Trecho do documento
┌──
Ele se senta na cama com a lentidão característica dos velhos. Sua mulher uma terceira vez do quarto, e volta com um lençol novo. Cobre o velho que agora está deitado, com uma perna magra dobrada, como uma criança. E então ela apaga a luz.

E ainda tem gente que pede vida longa.

Eu não sei parar de te olhar

Depois de rever Closer, coisa de três meses atrás, uma impressão antiga virou certeza.

Por que tanta gente diz que o personagem de Nathalie Portman é o mais íntegro entre os quatro? Ela é a mais canalha.

Em Closer todos jogam, todos perdem, todos se machucam. Menos ela, porque é quem está mais longe, é quem tem o melhor seguro. Como podem falar de sua honestidade em meio àqueles mentirosos, mesquinhos e traidores?

A vaca não dá sequer o seu nome verdadeiro.

As grandes verdades da vida

De vez em quando alguém vem parar aqui e cita um bocado de filósofos, como se isto aqui fosse algo mais que um antro de bobagens, como se eu tivesse lido quaisquer um deles.

Tudo bobagem.

Cânt, Ráideguer, Quirquigard, Rêguel, Montesquiê, Loque, Robes, um bando de bobos que nunca passaram sequer perto das grandes verdades da vida.

Tudo besteira.

Digo isso com a tranqüilidade de descende de uma grande linhagem de pensadores, de quem nasceu na família de maiores filósofos que o mundo inteiro já conheceu. Gente profunda que investigou com vagar as grandes questões da vida, e de suas jornadas pelas brenhas da mente emergiram com frases que definem a existência e a metafísica. Ao invés de gastar páginas e páginas com palavreado difícil, souberam oferecer em poucas frases avaliações profundas sobre o ser humano, sobre o valor da prudência, sobre a capacidade de ver além das aparências e sobre as vantagens da falta de soberba.

Do velho Oscar Valois, meu bisavô:
“Tem gente para tudo neste mundo e ainda sobra um para comer merda”.

Do velho Romário Maia, meu avô:
“Bala não tem nome nem endereço.”

Do velho José Rabelo, tio-avô:
“Quem come cara é bexiga.”

De João Marcelo, primo distante e já velho, apesar de não admitir:
“Quem come qualquer coisa está sempre mastigando”.

Aí está toda a sabedoria acumulada em séculos de vida tranqüila e proveitosa. E mais que isso não é preciso.

A morte e a morte de Luiz Biajoni

E-mail da Isabela:

Isabela wrote:

Pôxa, não dá para acreditar nesses blogueiros. Ano passado gelei com a morte do Bia.
└──
Material coletado
┌──
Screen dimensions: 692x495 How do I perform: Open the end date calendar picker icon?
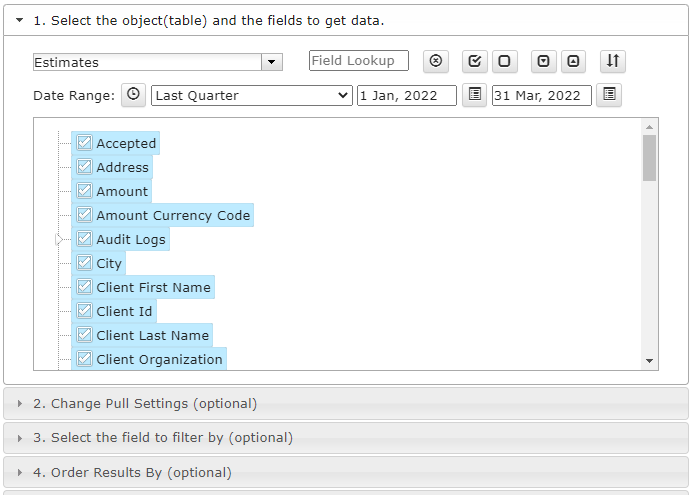(x=609, y=94)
└──
Questões do material
(a) Responda, com base no trecho, uma pergunta por linha:
(i) Quem era Oscar Valois para quem escreve?
(ii) Que filme foi revisto cerca de três meses antes?
(iii) De quem é o e-mail reproduzido no final?
(b) Resuma o trecho em três frases.
(c) Reproduza a parte do trecho que começa em "Depois de rever" e termina depois de "a mais canalha.".

Respostas
(a)
(i) Era seu bisavô.
(ii) Closer.
(iii) De Isabela.

(b) O trecho reúne textos curtos: uma cena em que a mulher cobre um velho deitado, seguida do comentário de que ainda há quem peça vida longa, e uma opinião sobre Closer segundo a qual a personagem de Nathalie Portman é a mais canalha, e não a mais íntegra. Em outro texto, quem escreve chama de bobos filósofos famosos e apresenta como a verdadeira sabedoria frases de parentes: o bisavô, o avô, um tio-avô e um primo distante. Por fim, começa um e-mail de Isabela, que diz ter gelado no ano anterior com a morte do Bia.

(c)
Depois de rever Closer, coisa de três meses atrás, uma impressão antiga virou certeza.

Por que tanta gente diz que o personagem de Nathalie Portman é o mais íntegro entre os quatro? Ela é a mais canalha.